The Texas Chainsaw Massacre was released with positive reviews thanks to the new twist on the asymmetric gameplay style made popular by games like Dead by Daylight. This time, rather than one team going up against a single, more powerful player, teams are split into three Family members hunting down four Victims.
My experience with The Texas Chainsaw Massacre is a mixed bag. Despite what it does to improve the genre and set itself apart from its peers, multiple game-breaking bugs and frequent crashes soured my experience.
Like Lambs to the slaughter
As the Victims, your goal is to escape. This is done by navigating from your starting location in the basement to the overworld without being caught by the Family. Once there, the Victims must find an exit and interact with the appropriate on/off switch to activate it. This can be a car battery, generator, valve, fuse box, or a simple locked gate. One new wrinkle in the formula is that Victims must navigate the maps making as little noise as possible to not wake up Grandpa, the only NPC in the game.
When Victims fail at this task, or escape the basement, Grandpa becomes a sonar for the Family team, detecting and highlighting Victims for Family members to see. This sonar can even be upgraded by Family members feeding Grandpa blood from buckets across the map and attacking Victims. This is a great mechanic as it forces Victims to remain still and take their time and offers the Family team a reliable way to track Victims.
There are five Victims to choose from, each with their own unique abilities and stats to consider. For example, Leland has a tackle ability that can knock over and stun Family players, except for Leatherface, while Connie has an ability called Focused which lets her pick locks almost instantaneously.
While playing as the Victims I encountered several glitches. The most frustrating of which was when my stamina never regenerated, which unfortunately was not a one-time occurrence, and even happened during my time playing as the Family. Another example was when I suddenly couldn’t use any abilities, interact, or sprint during a match. This happened as a Family as well but only after being stunned by a Victim. I had consistent crashes mid-game, as well as witnessed teammates crash frequently.
I gave every Family member a try for one or two games, but nothing clicked until I played Sissy. I found her poison mist ability fun as I could cut off escape routes for Victims mid-chase. It felt good dishing out pain to Victims and being rewarded for intelligently using my abilities. I would consistently get kills, additionally, my map knowledge from playing Victims was useful for outplaying the players I was chasing. Playing the Family was where the game finally began to click for me.
Gutted and Bled dry
Playing Family offered me the most enjoyable experience, with the exception of Leatherface, who was the least interesting character to play. Despite him being built like a tank and having the advantage of being able to destroy obstacles, I was never able to have a fun and engaging experience playing him. His chainsaw is loud and gives you away, and he also can’t crouch to ambush Victims. I had developed a playstyle for other Family members that I was forced to abandon when playing Leatherface, as he demanded you play him a specific way.

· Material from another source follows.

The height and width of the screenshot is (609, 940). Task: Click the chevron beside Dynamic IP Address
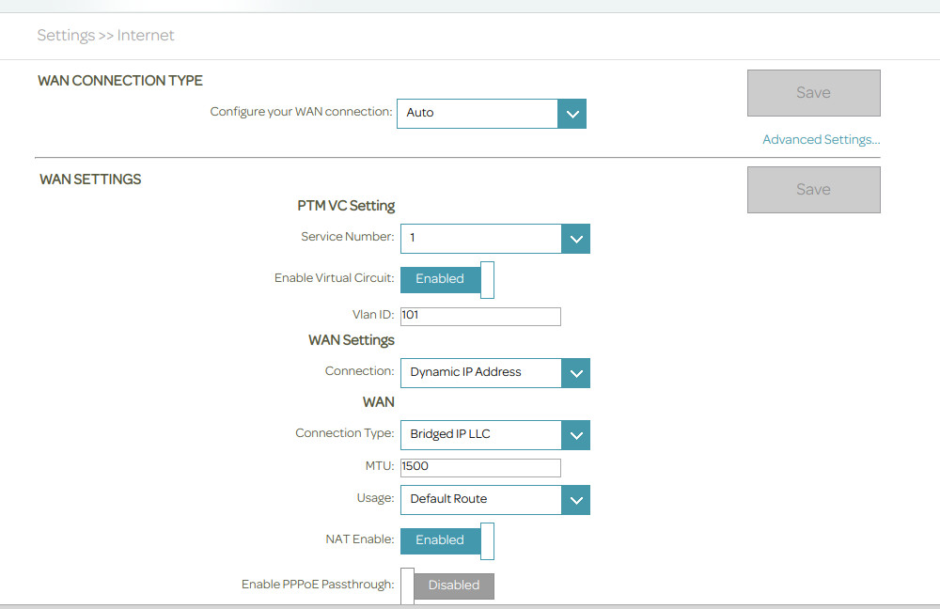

My distaste for this character is only deepened by the fact that the game will not start unless one player chooses him. I almost always had to compromise as lobbies were being held in limbo with no one willing to make the sacrifice to play him. This led to playing more games as Leatherface than the characters I wanted to.
One week with The Texas Chainsaw Massacre was more than enough for me to get my fill. There was fun to be had, and playing the Family for me offered the best experience, but not being able to play the way I wanted quickly ruined that. The constant need to compromise because of a requirement on the game’s part and lack of willingness in the player base, plus the constant bugs and crashes, sullied my overall experience. Playing the game felt more like an obligation just to finish this article rather than being fun and I was glad to step away from it.